Wednesday, March 26, 2014

On the Dangers of Cross-Validation. An Experimental Evaluation (Rao et al, SDM 2008)

This paper discusses the issue of using k-fold cross-validation to estimate the generalization error of a learning algorithm. One of the reasons for wanting to estimate the generalization accuracy of a set of algorithms is to select which one to use in an experiment or application. Now, there have been a number studies on how to estimate the generalization of a model and how to select if one model is better than another. For example, Thomas Dietterich (1998) recommends using 5 by 2-fold cross-validation when an algorithm can be executed 10 times, otherwise use McNemar's test. When the set of algorithms to be consider becomes large, the authors show that cross-validation is no longer a good measure of generalization performance, and accordingly can no longer be used for algorithm or feature selection.

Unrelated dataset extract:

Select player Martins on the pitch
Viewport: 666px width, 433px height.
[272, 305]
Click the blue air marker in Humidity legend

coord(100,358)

For their methodology, they first define $\Omega(\mathcal{A})$ as the cross validation under-estimate of true error as: $$\Omega(\mathcal{A}) = true\mbox{ }err-CV\mbox{ }err=\epsilon(\mathcal{A}(S))-\hat{\epsilon}^\mathcal{A}_{CV}(S)$$ for a learning algorithm $\mathcal{A}$ and training set $S$ where $\epsilon(\mathcal{A}(S))$ is the true generalization error of the hypothesis over the distribution of the training instances $\mathcal{D}$. Cross validation is also used to select from a set of learning algorithms: $$\Omega^*=\Omega(\mathcal{A}^*).$$

To make the computation feasible, the authors use a family of regularized least squares methods (Ridge regression) for classification. Using some fancy math from Cawley and Talbot, 2003, they compute the leave one out cross validation accuracy in closed form. To generate a large number of learning algorithms the randomly assign $K_{dim}$ radial basis function centers for an RBF kernel function provided for the Ridge regression. They run experiments on synthetic and benchmark data sets.

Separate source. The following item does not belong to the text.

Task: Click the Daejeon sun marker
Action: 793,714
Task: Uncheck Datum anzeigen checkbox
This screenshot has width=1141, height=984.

For the synthetic data sets, the input vector $x_i$ is sampled over $\Re^d$ in the range $[-1,1]^d$ according to the distribution $\nabla$. A training set $S$ is created by drawing $n$ samples from $\nabla$. The corresponding class label $y_i$ is then randomly assigned 1 or -1 independent of $x_i$. Therefore the true error for every hypothesis on $\nabla$ is 0.5. Using $M$ models, the results are summarized as:
M $10^1$ $10^2$ $10^3$ $10^4$ $10^5$ $10^6$
Best CV 61.9 69.0 74.8 79.6 83.2 85.6
Expected 50 50 50 50 50 50
As can be seen, the Best CV grossly overfits the data.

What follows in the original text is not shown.